_Auszug:_
# # # #

# morgen



## Mortuis (13 Aug. 2006)

hallo zusammen 

bin neu hier und wollte mich mal kurz vorstellen

* Name * : Christoph

* Alter * : 19

* Geburtstag * : 25.03.87 

* Wohnort * : Westerwald



Ich bin ein Diskusionsfreudiger mensch und hoffe von daher das ich hier gut aufgehoben bin :thumbup:


----------



## AMUN (13 Aug. 2006)

Guten morgen Christoph!

Wenn du gerne diskutierst und auch Bilder magst bist du hier genau richtig…
Also willkommen an Board und viel spaß beim posten und stöbern… wir freuen uns auf deine Beiträge 

MfG
Meister


----------



## Muli (13 Aug. 2006)

Auch heisse dich Willkommen in unserer kleinen, aber feinen Community! Diskussionsfreudige Mitglieder sind immer gerne gesehen!
Also Willkommen an Board und auf frohes posten!


Liebe Grüße, Muli!


----------



## spoiler (13 Aug. 2006)

Auch meinerseits wünsche ich wohl geruht zuhaben und ein erfolgreiches und frohes Posten! Fühl dich gegrüsst und Willkommen an Board!!!

greetz spoiler


----------



## Mortuis (13 Aug. 2006)

danke für die willkommens grüße
so fühlt man sich doch schon richtig wie "zuhause"


----------



## fl4m3 (13 Aug. 2006)

Von mir auch ein Herzliches Willkommen!
Hab Spass bei uns und ich wünsche ein Happy Posting!


Gruss


----------



## Mortuis (14 Aug. 2006)

RickEee schrieb:


> Leider bist Du Deiner "Leidenschaft" bislang noch nicht nachgekommen aber ich erhoffe mir alsbaldige Besserung dieses Mangels.




morgen

das liegt daran das ich meistens nur die möglichkeit habe morgen zwischen 4 und 7 uhr ins i-net zu gehen da ich um 8 bis 19 uhr arbeiten muss und dan erst mal etwas im realen leben tätige und dan schlafen geh  

aber keine angst in der zeit die ich hier sein kann werde ich auch genügent schreiben 
(solange es themen gibt die mich interesiren ;D)


----------



## spoiler (14 Aug. 2006)

Mortuis schrieb:


> morgen
> 
> das liegt daran das ich meistens nur die möglichkeit habe morgen zwischen 4 und 7 uhr ins i-net zu gehen da ich um 8 bis 19 uhr arbeiten muss und dan erst mal etwas im realen leben tätige und dan schlafen geh



Na das finde ich doch mal lobenswert  also weiter so!!!





Mortuis schrieb:


> aber keine angst in der zeit die ich hier sein kann werde ich auch genügent schreiben
> (solange es themen gibt die mich interesiren ;D)



und hier hab ich auch keine bedenken! Die wirst du immer finden


----------

# # # #

_Bereitgestellte Daten:_
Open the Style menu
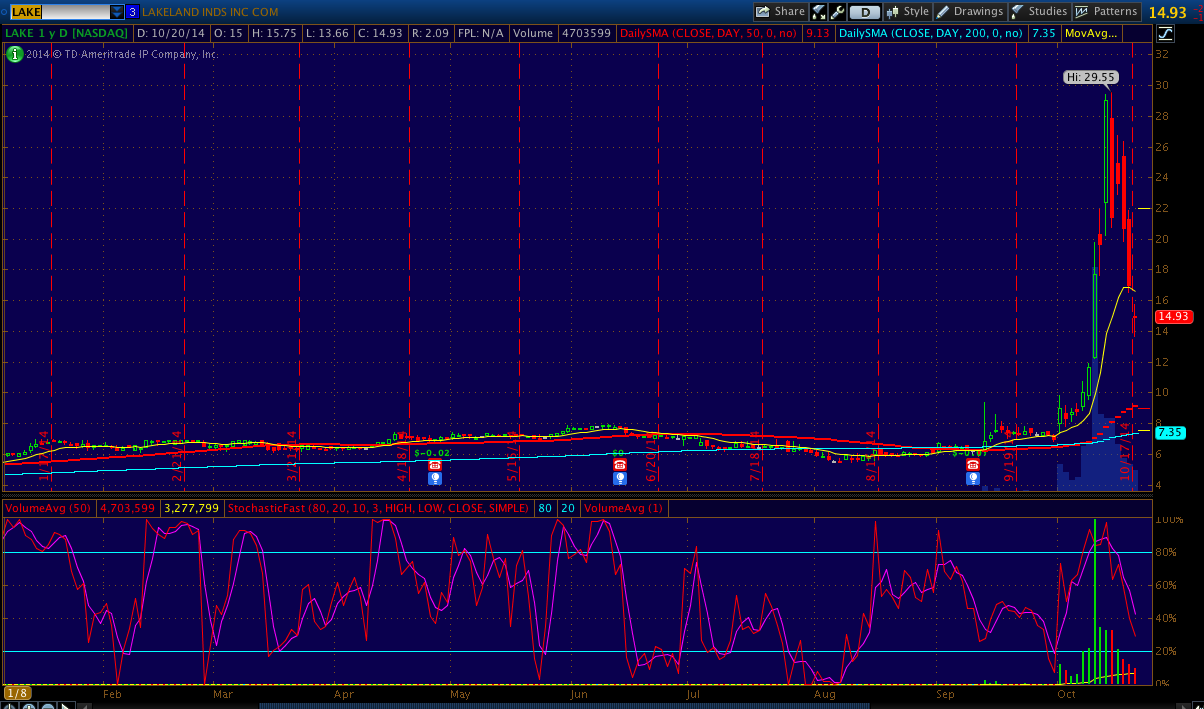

# # # #

_Aufgabe:_
Gib den Abschnitt aus dem Auszug wörtlich wieder, der bei den Worten „## fl4m3 (13“ beginnt. Höre nach den Worten „Mortuis (14 Aug. 2006)“ auf.

_Ergebnis:_
## fl4m3 (13 Aug. 2006)

Von mir auch ein Herzliches Willkommen!
Hab Spass bei uns und ich wünsche ein Happy Posting!


Gruss


----------



## Mortuis (14 Aug. 2006)